Recast all of the data below as a Markdown table with two columns, Row and Line. Put each line in its own numbered row and leave out blank lines.

Items stored from a collection:
┄┄┄┄┄┄

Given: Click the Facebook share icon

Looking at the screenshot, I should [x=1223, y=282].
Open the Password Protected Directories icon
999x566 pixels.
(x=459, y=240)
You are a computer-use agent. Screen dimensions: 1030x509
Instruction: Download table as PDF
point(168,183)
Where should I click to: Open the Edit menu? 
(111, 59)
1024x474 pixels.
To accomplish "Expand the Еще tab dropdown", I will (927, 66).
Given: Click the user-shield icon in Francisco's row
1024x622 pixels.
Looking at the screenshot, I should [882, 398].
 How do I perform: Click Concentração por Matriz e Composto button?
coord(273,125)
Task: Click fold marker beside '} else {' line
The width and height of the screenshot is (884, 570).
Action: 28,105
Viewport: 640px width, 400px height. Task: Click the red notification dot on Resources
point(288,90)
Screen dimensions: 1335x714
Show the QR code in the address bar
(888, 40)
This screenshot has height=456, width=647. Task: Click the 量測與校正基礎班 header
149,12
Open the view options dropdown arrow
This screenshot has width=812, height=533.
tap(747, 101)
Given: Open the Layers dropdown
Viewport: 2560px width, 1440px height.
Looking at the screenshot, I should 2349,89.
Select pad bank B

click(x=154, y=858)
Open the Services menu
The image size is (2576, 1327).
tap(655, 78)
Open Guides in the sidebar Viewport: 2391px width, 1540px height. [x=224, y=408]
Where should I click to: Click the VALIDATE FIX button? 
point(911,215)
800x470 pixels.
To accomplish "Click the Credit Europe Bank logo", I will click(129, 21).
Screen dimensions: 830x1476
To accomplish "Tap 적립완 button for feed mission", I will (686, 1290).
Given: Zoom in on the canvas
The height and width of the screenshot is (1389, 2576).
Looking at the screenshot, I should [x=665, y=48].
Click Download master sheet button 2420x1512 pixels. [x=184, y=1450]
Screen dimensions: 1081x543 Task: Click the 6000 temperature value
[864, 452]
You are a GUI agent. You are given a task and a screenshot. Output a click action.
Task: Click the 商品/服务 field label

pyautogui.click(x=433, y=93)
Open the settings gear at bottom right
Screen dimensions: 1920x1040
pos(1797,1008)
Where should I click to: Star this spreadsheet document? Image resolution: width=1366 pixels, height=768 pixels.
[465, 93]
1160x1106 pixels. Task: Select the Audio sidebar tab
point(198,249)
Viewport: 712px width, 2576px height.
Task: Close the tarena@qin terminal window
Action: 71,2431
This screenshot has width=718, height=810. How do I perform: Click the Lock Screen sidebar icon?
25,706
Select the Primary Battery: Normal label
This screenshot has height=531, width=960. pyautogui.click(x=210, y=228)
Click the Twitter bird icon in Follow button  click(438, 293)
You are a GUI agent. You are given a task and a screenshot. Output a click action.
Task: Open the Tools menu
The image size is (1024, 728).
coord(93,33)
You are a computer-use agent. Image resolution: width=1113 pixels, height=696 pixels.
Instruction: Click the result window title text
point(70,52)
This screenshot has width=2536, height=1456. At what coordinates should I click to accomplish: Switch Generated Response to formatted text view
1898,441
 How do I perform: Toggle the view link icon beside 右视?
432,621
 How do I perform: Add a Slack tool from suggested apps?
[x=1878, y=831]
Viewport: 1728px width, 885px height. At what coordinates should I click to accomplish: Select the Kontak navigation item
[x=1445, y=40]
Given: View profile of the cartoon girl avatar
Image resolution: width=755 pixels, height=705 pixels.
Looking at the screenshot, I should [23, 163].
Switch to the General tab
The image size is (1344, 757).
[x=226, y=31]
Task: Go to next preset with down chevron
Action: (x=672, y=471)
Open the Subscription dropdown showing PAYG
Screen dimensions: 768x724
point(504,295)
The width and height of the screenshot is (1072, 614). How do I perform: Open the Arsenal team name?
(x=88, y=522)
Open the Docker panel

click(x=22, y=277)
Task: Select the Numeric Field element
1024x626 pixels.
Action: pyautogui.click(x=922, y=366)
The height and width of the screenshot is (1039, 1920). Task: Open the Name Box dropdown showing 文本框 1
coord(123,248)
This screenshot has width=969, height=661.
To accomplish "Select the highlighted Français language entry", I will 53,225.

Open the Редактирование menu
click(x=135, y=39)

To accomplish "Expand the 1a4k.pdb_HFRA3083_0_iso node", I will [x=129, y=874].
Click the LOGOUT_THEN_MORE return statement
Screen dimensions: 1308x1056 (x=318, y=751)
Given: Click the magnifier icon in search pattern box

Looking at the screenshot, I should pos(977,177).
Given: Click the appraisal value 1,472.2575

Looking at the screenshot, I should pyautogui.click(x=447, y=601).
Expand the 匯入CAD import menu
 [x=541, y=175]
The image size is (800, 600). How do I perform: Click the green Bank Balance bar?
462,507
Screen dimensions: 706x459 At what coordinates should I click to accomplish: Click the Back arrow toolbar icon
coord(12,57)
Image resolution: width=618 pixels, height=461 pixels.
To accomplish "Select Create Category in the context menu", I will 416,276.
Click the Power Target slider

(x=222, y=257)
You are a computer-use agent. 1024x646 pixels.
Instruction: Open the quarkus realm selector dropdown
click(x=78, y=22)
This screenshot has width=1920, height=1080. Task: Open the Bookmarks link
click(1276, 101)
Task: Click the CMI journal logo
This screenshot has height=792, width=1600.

┄┄┄┄┄┄

> EXERCISE ANSWER
| Row | Line |
|---|---|
| 1 | Given: Click the Facebook share icon |
| 2 | Looking at the screenshot, I should [x=1223, y=282]. |
| 3 | Open the Password Protected Directories icon |
| 4 | 999x566 pixels. |
| 5 | (x=459, y=240) |
| 6 | You are a computer-use agent. Screen dimensions: 1030x509 |
| 7 | Instruction: Download table as PDF |
| 8 | point(168,183) |
| 9 | Where should I click to: Open the Edit menu?  |
| 10 | (111, 59) |
| 11 | 1024x474 pixels. |
| 12 | To accomplish "Expand the Еще tab dropdown", I will (927, 66). |
| 13 | Given: Click the user-shield icon in Francisco's row |
| 14 | 1024x622 pixels. |
| 15 | Looking at the screenshot, I should [882, 398]. |
| 16 |  How do I perform: Click Concentração por Matriz e Composto button? |
| 17 | coord(273,125) |
| 18 | Task: Click fold marker beside '} else {' line |
| 19 | The width and height of the screenshot is (884, 570). |
| 20 | Action: 28,105 |
| 21 | Viewport: 640px width, 400px height. Task: Click the red notification dot on Resources |
| 22 | point(288,90) |
| 23 | Screen dimensions: 1335x714 |
| 24 | Show the QR code in the address bar |
| 25 | (888, 40) |
| 26 | This screenshot has height=456, width=647. Task: Click the 量測與校正基礎班 header |
| 27 | 149,12 |
| 28 | Open the view options dropdown arrow |
| 29 | This screenshot has width=812, height=533. |
| 30 | tap(747, 101) |
| 31 | Given: Open the Layers dropdown |
| 32 | Viewport: 2560px width, 1440px height. |
| 33 | Looking at the screenshot, I should 2349,89. |
| 34 | Select pad bank B |
| 35 | click(x=154, y=858) |
| 36 | Open the Services menu |
| 37 | The image size is (2576, 1327). |
| 38 | tap(655, 78) |
| 39 | Open Guides in the sidebar Viewport: 2391px width, 1540px height. [x=224, y=408] |
| 40 | Where should I click to: Click the VALIDATE FIX button?  |
| 41 | point(911,215) |
| 42 | 800x470 pixels. |
| 43 | To accomplish "Click the Credit Europe Bank logo", I will click(129, 21). |
| 44 | Screen dimensions: 830x1476 |
| 45 | To accomplish "Tap 적립완 button for feed mission", I will (686, 1290). |
| 46 | Given: Zoom in on the canvas |
| 47 | The height and width of the screenshot is (1389, 2576). |
| 48 | Looking at the screenshot, I should [x=665, y=48]. |
| 49 | Click Download master sheet button 2420x1512 pixels. [x=184, y=1450] |
| 50 | Screen dimensions: 1081x543 Task: Click the 6000 temperature value |
| 51 | [864, 452] |
| 52 | You are a GUI agent. You are given a task and a screenshot. Output a click action. |
| 53 | Task: Click the 商品/服务 field label |
| 54 | pyautogui.click(x=433, y=93) |
| 55 | Open the settings gear at bottom right |
| 56 | Screen dimensions: 1920x1040 |
| 57 | pos(1797,1008) |
| 58 | Where should I click to: Star this spreadsheet document? Image resolution: width=1366 pixels, height=768 pixels. |
| 59 | [465, 93] |
| 60 | 1160x1106 pixels. Task: Select the Audio sidebar tab |
| 61 | point(198,249) |
| 62 | Viewport: 712px width, 2576px height. |
| 63 | Task: Close the tarena@qin terminal window |
| 64 | Action: 71,2431 |
| 65 | This screenshot has width=718, height=810. How do I perform: Click the Lock Screen sidebar icon? |
| 66 | 25,706 |
| 67 | Select the Primary Battery: Normal label |
| 68 | This screenshot has height=531, width=960. pyautogui.click(x=210, y=228) |
| 69 | Click the Twitter bird icon in Follow button  click(438, 293) |
| 70 | You are a GUI agent. You are given a task and a screenshot. Output a click action. |
| 71 | Task: Open the Tools menu |
| 72 | The image size is (1024, 728). |
| 73 | coord(93,33) |
| 74 | You are a computer-use agent. Image resolution: width=1113 pixels, height=696 pixels. |
| 75 | Instruction: Click the result window title text |
| 76 | point(70,52) |
| 77 | This screenshot has width=2536, height=1456. At what coordinates should I click to accomplish: Switch Generated Response to formatted text view |
| 78 | 1898,441 |
| 79 |  How do I perform: Toggle the view link icon beside 右视? |
| 80 | 432,621 |
| 81 |  How do I perform: Add a Slack tool from suggested apps? |
| 82 | [x=1878, y=831] |
| 83 | Viewport: 1728px width, 885px height. At what coordinates should I click to accomplish: Select the Kontak navigation item |
| 84 | [x=1445, y=40] |
| 85 | Given: View profile of the cartoon girl avatar |
| 86 | Image resolution: width=755 pixels, height=705 pixels. |
| 87 | Looking at the screenshot, I should [23, 163]. |
| 88 | Switch to the General tab |
| 89 | The image size is (1344, 757). |
| 90 | [x=226, y=31] |
| 91 | Task: Go to next preset with down chevron |
| 92 | Action: (x=672, y=471) |
| 93 | Open the Subscription dropdown showing PAYG |
| 94 | Screen dimensions: 768x724 |
| 95 | point(504,295) |
| 96 | The width and height of the screenshot is (1072, 614). How do I perform: Open the Arsenal team name? |
| 97 | (x=88, y=522) |
| 98 | Open the Docker panel |
| 99 | click(x=22, y=277) |
| 100 | Task: Select the Numeric Field element |
| 101 | 1024x626 pixels. |
| 102 | Action: pyautogui.click(x=922, y=366) |
| 103 | The height and width of the screenshot is (1039, 1920). Task: Open the Name Box dropdown showing 文本框 1 |
| 104 | coord(123,248) |
| 105 | This screenshot has width=969, height=661. |
| 106 | To accomplish "Select the highlighted Français language entry", I will 53,225. |
| 107 | Open the Редактирование menu |
| 108 | click(x=135, y=39) |
| 109 | To accomplish "Expand the 1a4k.pdb_HFRA3083_0_iso node", I will [x=129, y=874]. |
| 110 | Click the LOGOUT_THEN_MORE return statement |
| 111 | Screen dimensions: 1308x1056 (x=318, y=751) |
| 112 | Given: Click the magnifier icon in search pattern box |
| 113 | Looking at the screenshot, I should pos(977,177). |
| 114 | Given: Click the appraisal value 1,472.2575 |
| 115 | Looking at the screenshot, I should pyautogui.click(x=447, y=601). |
| 116 | Expand the 匯入CAD import menu |
| 117 |  [x=541, y=175] |
| 118 | The image size is (800, 600). How do I perform: Click the green Bank Balance bar? |
| 119 | 462,507 |
| 120 | Screen dimensions: 706x459 At what coordinates should I click to accomplish: Click the Back arrow toolbar icon |
| 121 | coord(12,57) |
| 122 | Image resolution: width=618 pixels, height=461 pixels. |
| 123 | To accomplish "Select Create Category in the context menu", I will 416,276. |
| 124 | Click the Power Target slider |
| 125 | (x=222, y=257) |
| 126 | You are a computer-use agent. 1024x646 pixels. |
| 127 | Instruction: Open the quarkus realm selector dropdown |
| 128 | click(x=78, y=22) |
| 129 | This screenshot has width=1920, height=1080. Task: Open the Bookmarks link |
| 130 | click(1276, 101) |
| 131 | Task: Click the CMI journal logo |
| 132 | This screenshot has height=792, width=1600. |